### [TO BE DONE]
Reproduce the entries verbatim from the line holding "Launch the Lightning Roulette game tile" through the line holding "point(577,412)", inclusive, omitting the pictures from your answer.

-- start of RECORDS SHOWN --

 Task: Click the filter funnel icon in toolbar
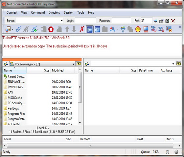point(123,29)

-- end of RECORDS SHOWN --
-- start of RECORDS SHOWN --

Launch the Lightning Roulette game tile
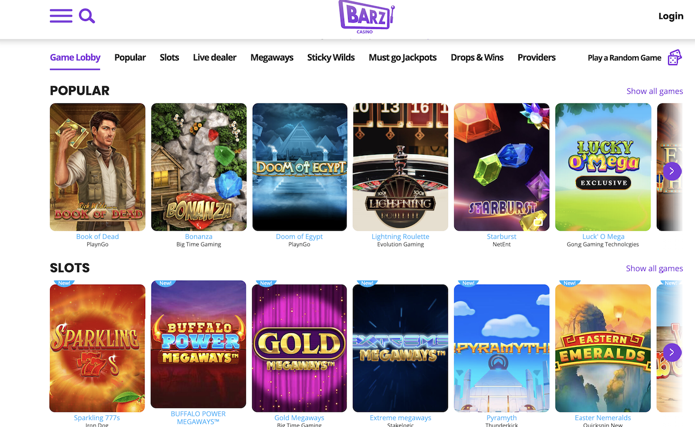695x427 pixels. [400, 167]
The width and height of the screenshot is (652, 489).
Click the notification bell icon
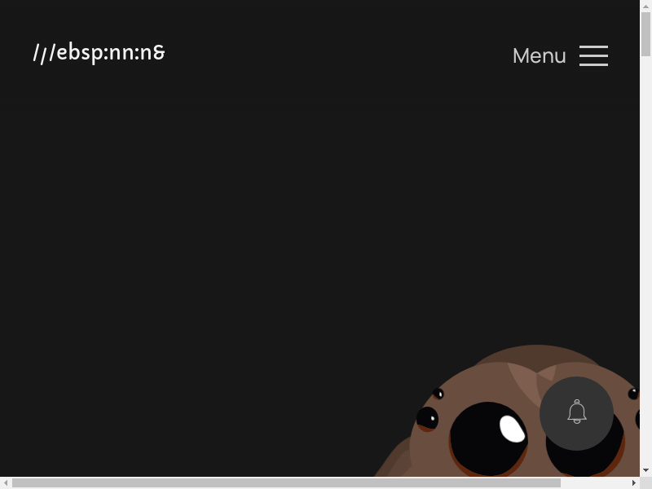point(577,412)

-- end of RECORDS SHOWN --

### [WRITTEN RESPONSE]
Launch the Lightning Roulette game tile
695x427 pixels. [400, 167]
The width and height of the screenshot is (652, 489).
Click the notification bell icon
point(577,412)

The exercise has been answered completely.